Soupçons d’arrangements en coulisses
L’ampleur réelle de l’influence des différents acteurs reste difficile à mesurer. Une chose est sûre: le poids économique des géants technologiques a contribué à affaiblir la proposition initiale de la PLR. Le «Beobachter» l’avait déjà montré en début d’année. Selon ses révélations, la conseillère d’Etat zurichoise Carmen Walker Späh s’est personnellement engagée contre le projet. Elle aurait rencontré des représentants de Meta lors d’échanges informels non consignés.

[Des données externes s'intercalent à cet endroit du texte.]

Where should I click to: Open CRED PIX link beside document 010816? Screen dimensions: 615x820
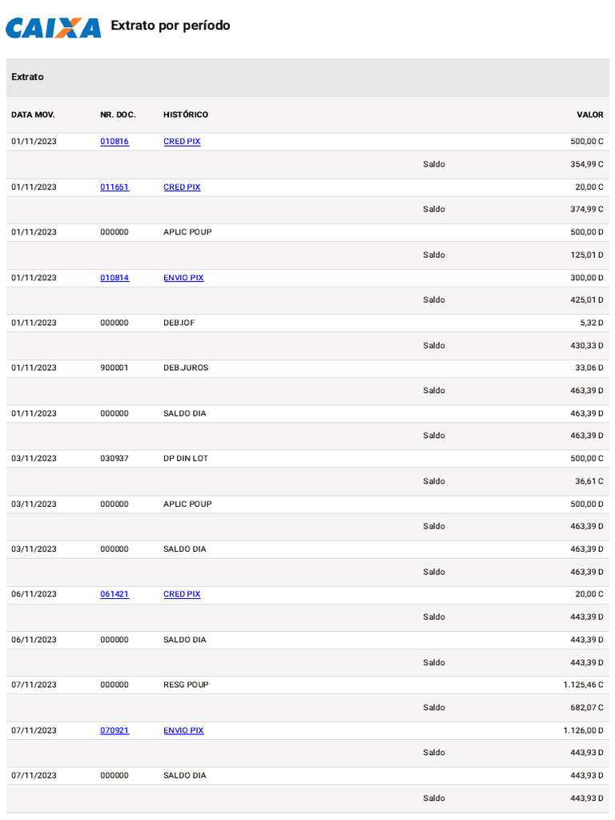[182, 142]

Officiellement, il s’agissait d’une «mise au point» en vue d’autres «affaires politiques importantes». Mais aucun procès-verbal n’existe. Des élus cantonaux ont dénoncé un «accord en coulisses» et exigé des explications.
Le gouvernement zurichois a répondu fin mars que seuls les contacts jugés essentiels à une procédure formelle doivent être documentés. Il assure qu’«aucune promesse n’a été faite» et qu'«aucune affaire concrète n’a été discutée». La rencontre relevait selon lui d’un échange informel, important pour la politique d’implantation économique. Le secteur informatique représente environ 9% de la valeur ajoutée du canton et 8% des emplois.